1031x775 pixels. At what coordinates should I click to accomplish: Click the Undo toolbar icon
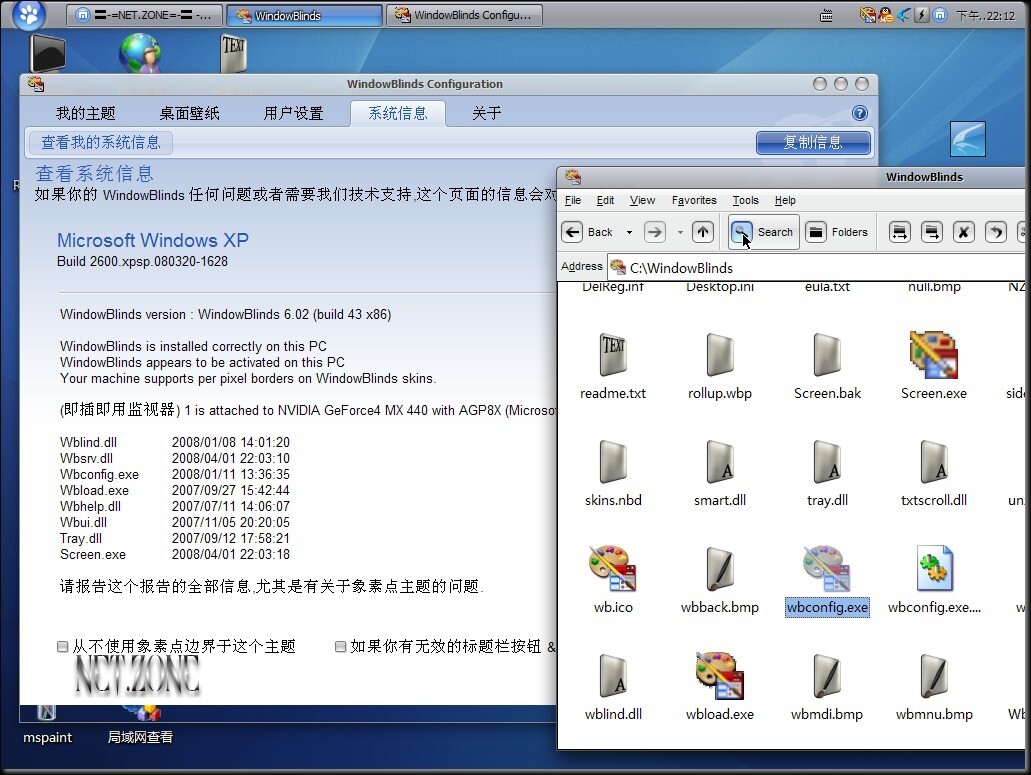(x=995, y=232)
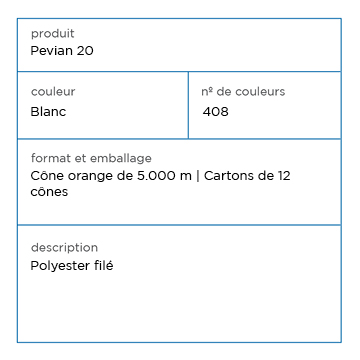Click the number 20 in product name

85,51
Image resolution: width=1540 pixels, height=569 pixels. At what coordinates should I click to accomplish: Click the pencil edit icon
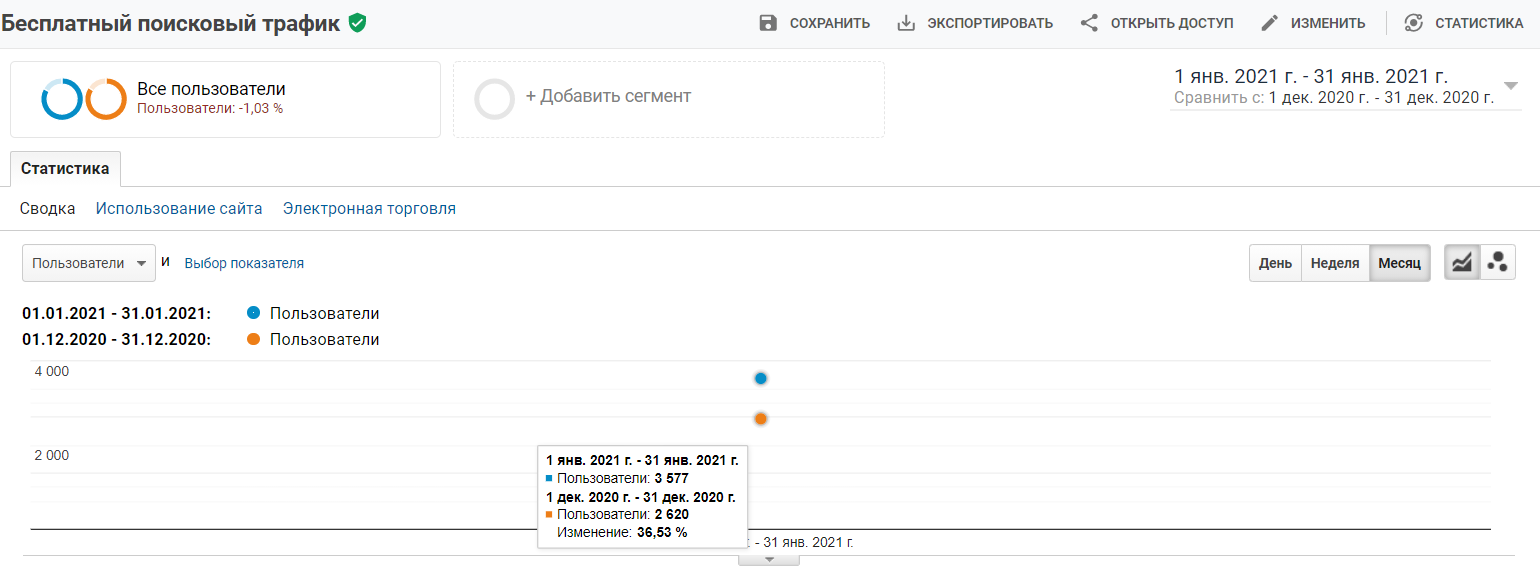(x=1270, y=23)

--------------------

Problem description
Before you finish, make sure every line above has been repeated exactly and no picture remains in the copy.

Exercise response
1031x775 pixels. At what coordinates should I click to accomplish: Click the Undo toolbar icon
(x=995, y=232)
Click the number 20 in product name

85,51
Image resolution: width=1540 pixels, height=569 pixels. At what coordinates should I click to accomplish: Click the pencil edit icon
(x=1270, y=23)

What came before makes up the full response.